YOUR OBJECTIVE:
Find the word "Select" in the data. Return every line where it appears.

Pixel coordinate grounding data:
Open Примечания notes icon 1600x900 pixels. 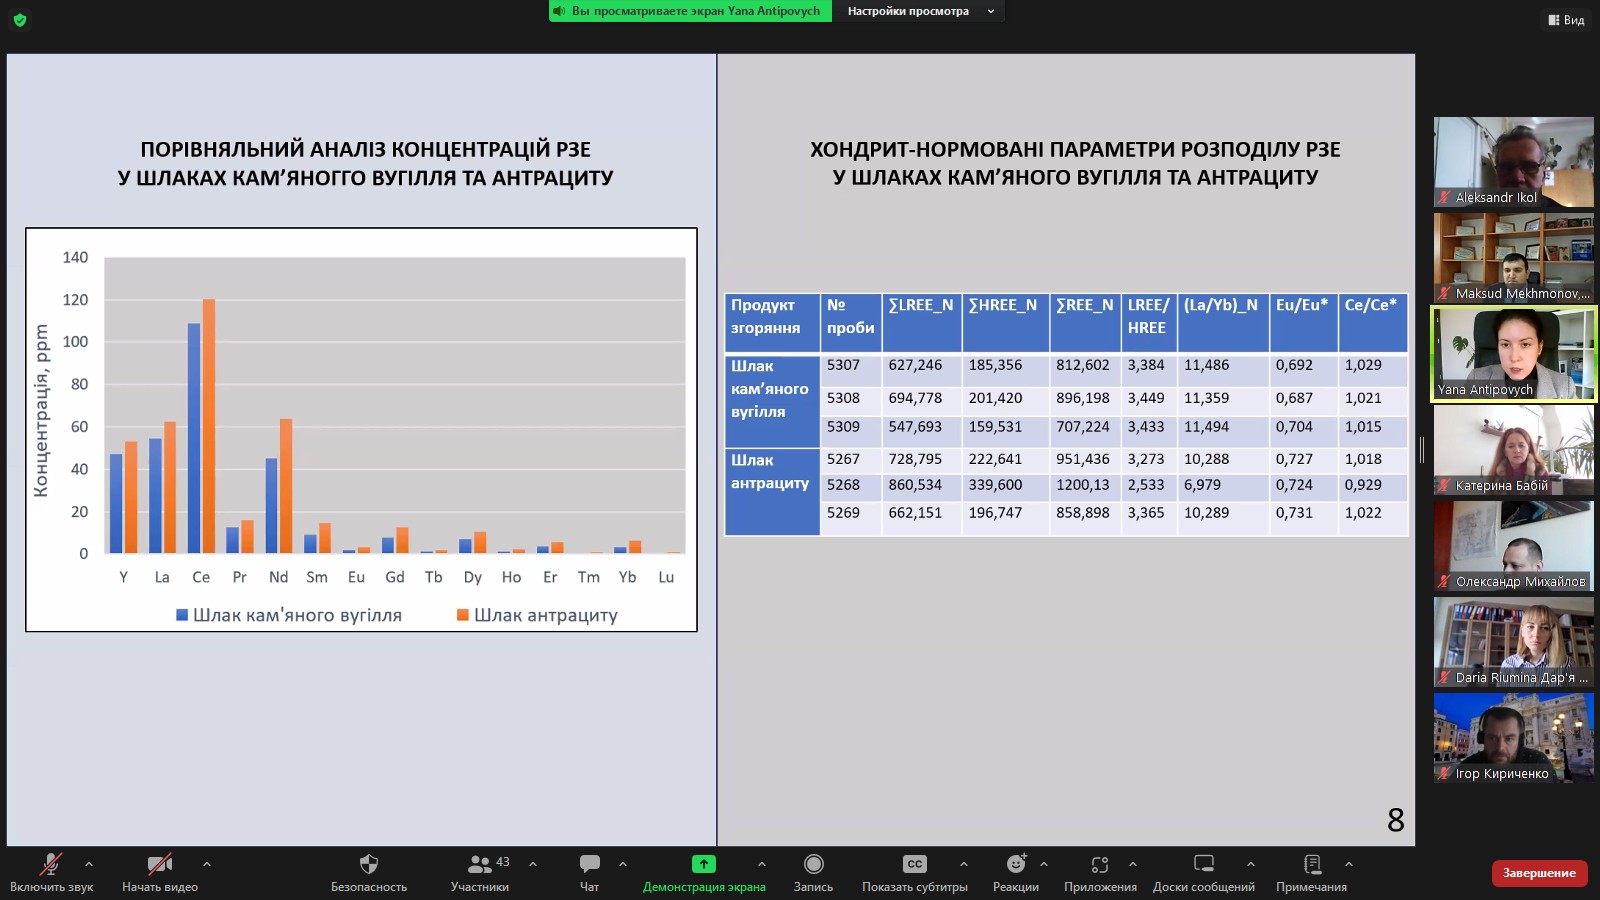click(x=1312, y=865)
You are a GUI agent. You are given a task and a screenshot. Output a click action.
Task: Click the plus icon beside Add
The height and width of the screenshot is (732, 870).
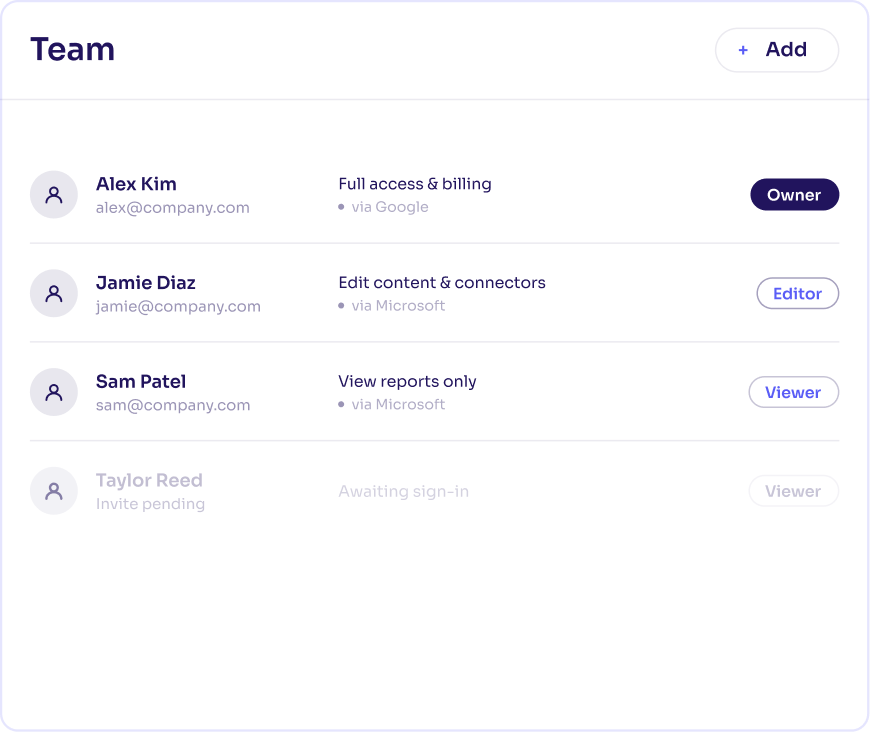[743, 51]
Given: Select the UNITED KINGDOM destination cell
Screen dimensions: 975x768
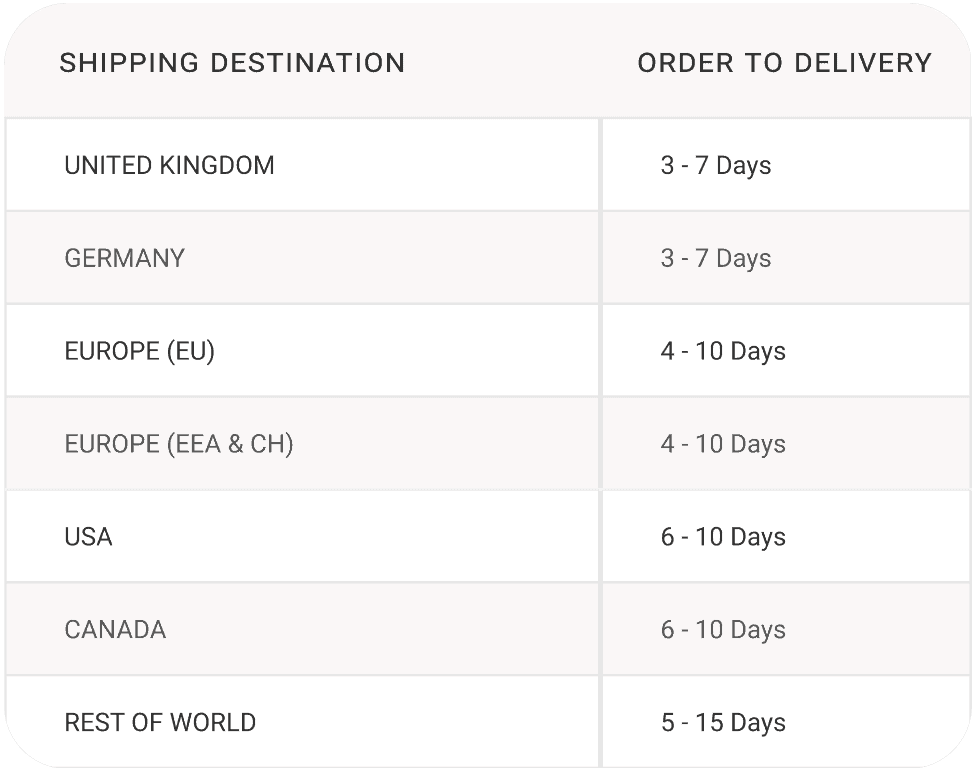Looking at the screenshot, I should (x=302, y=165).
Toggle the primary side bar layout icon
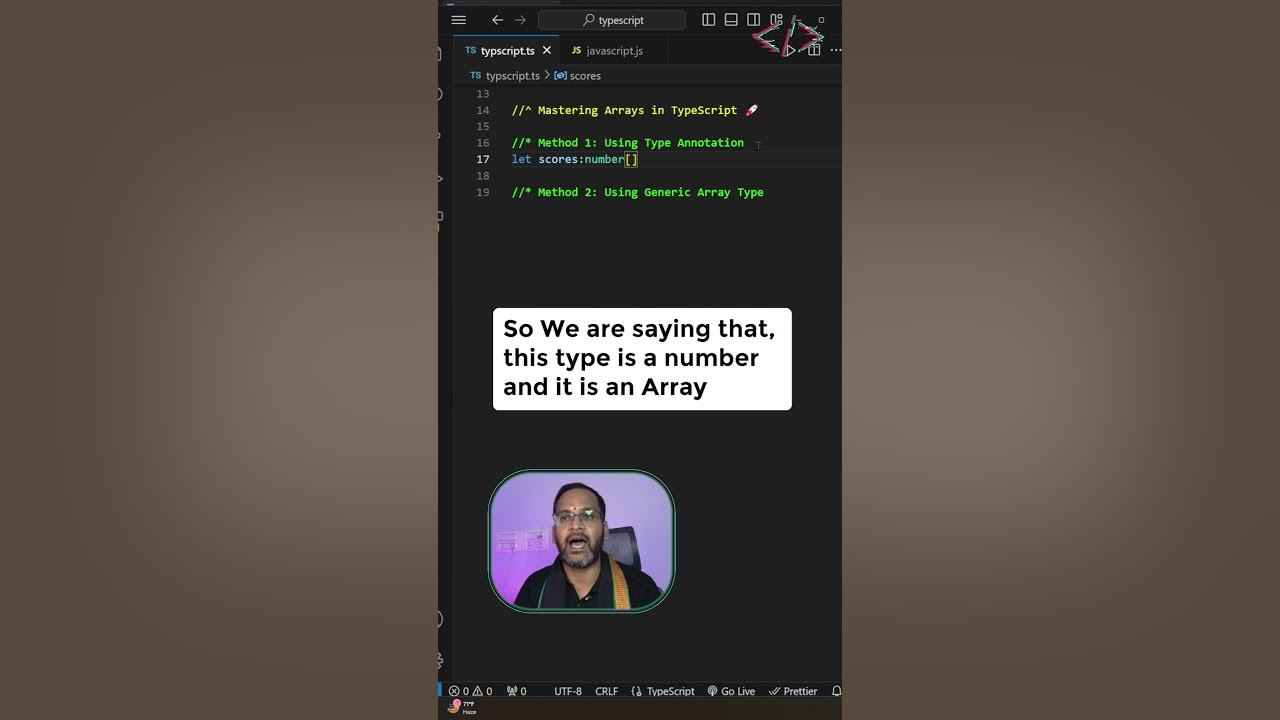The image size is (1280, 720). tap(709, 20)
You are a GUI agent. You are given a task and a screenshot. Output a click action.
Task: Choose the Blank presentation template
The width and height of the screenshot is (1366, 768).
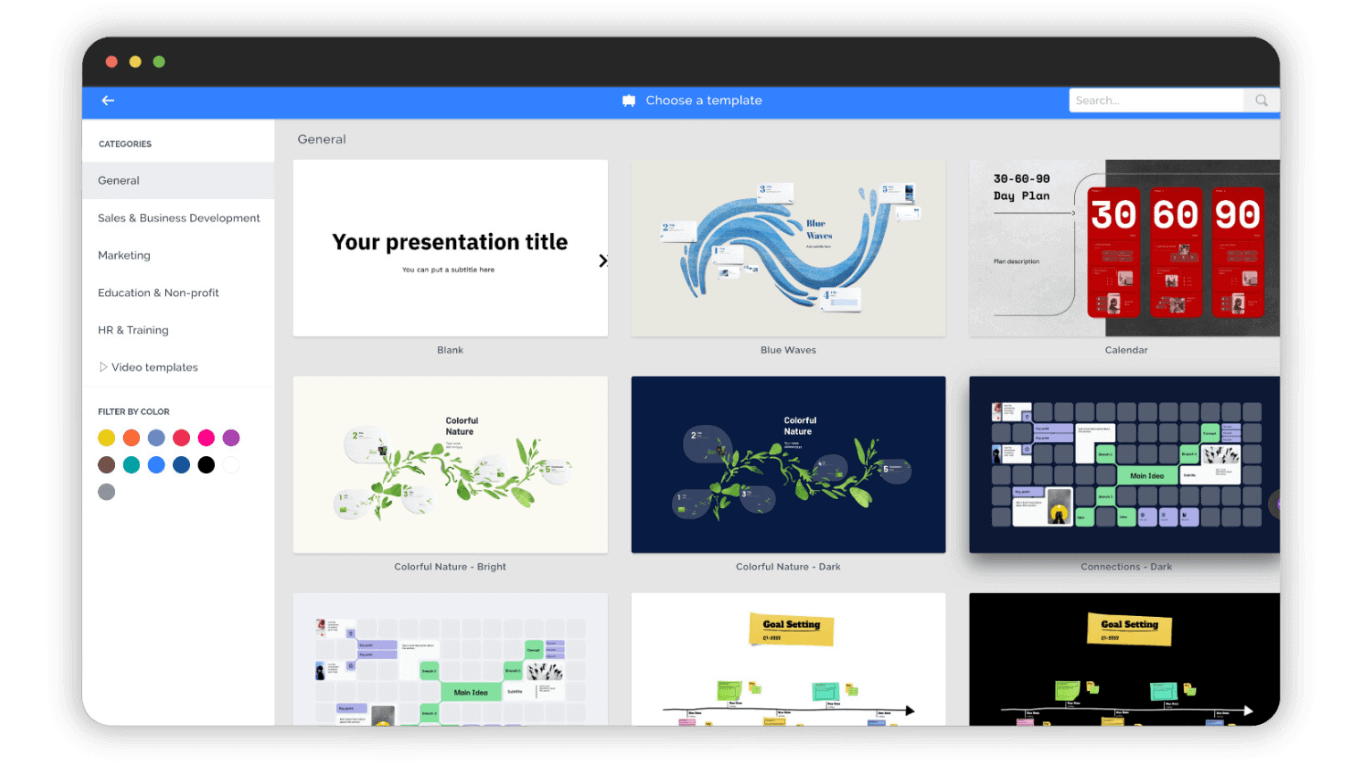pyautogui.click(x=450, y=247)
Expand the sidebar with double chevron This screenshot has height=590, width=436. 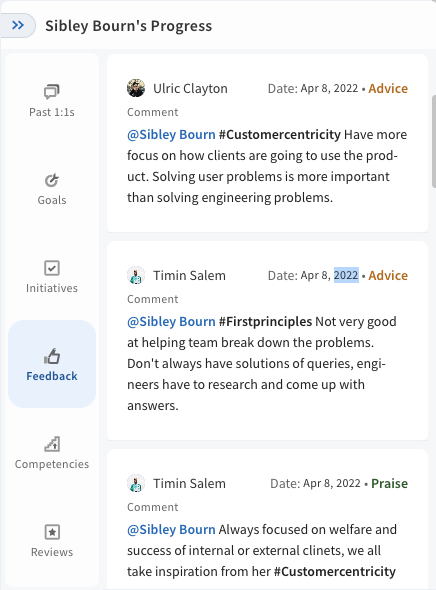point(18,25)
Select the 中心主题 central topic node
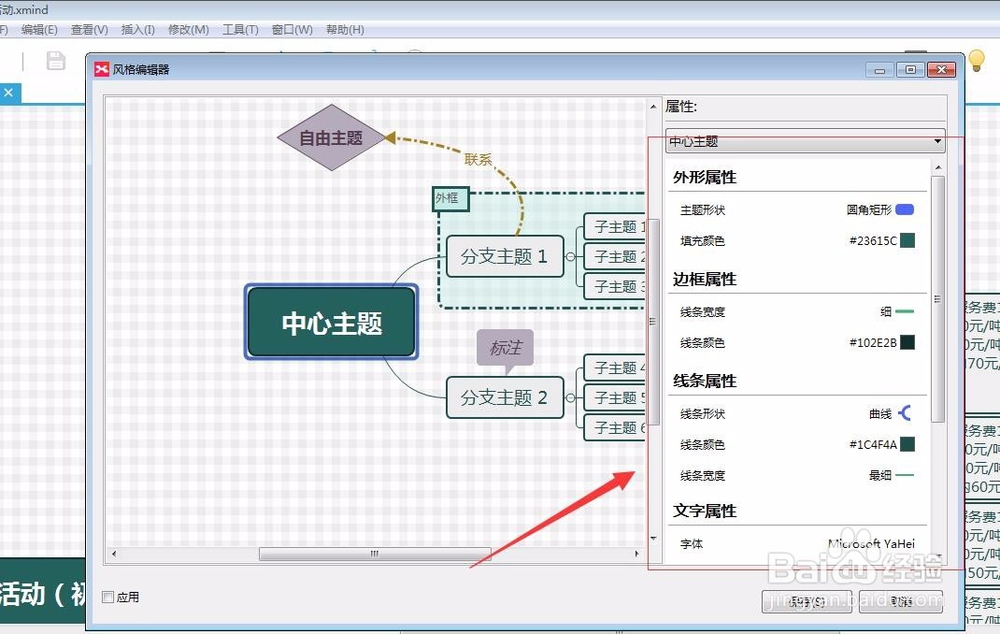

YOUR RESPONSE:
Given: Select the UNITED KINGDOM destination cell
Select the 中心主题 central topic node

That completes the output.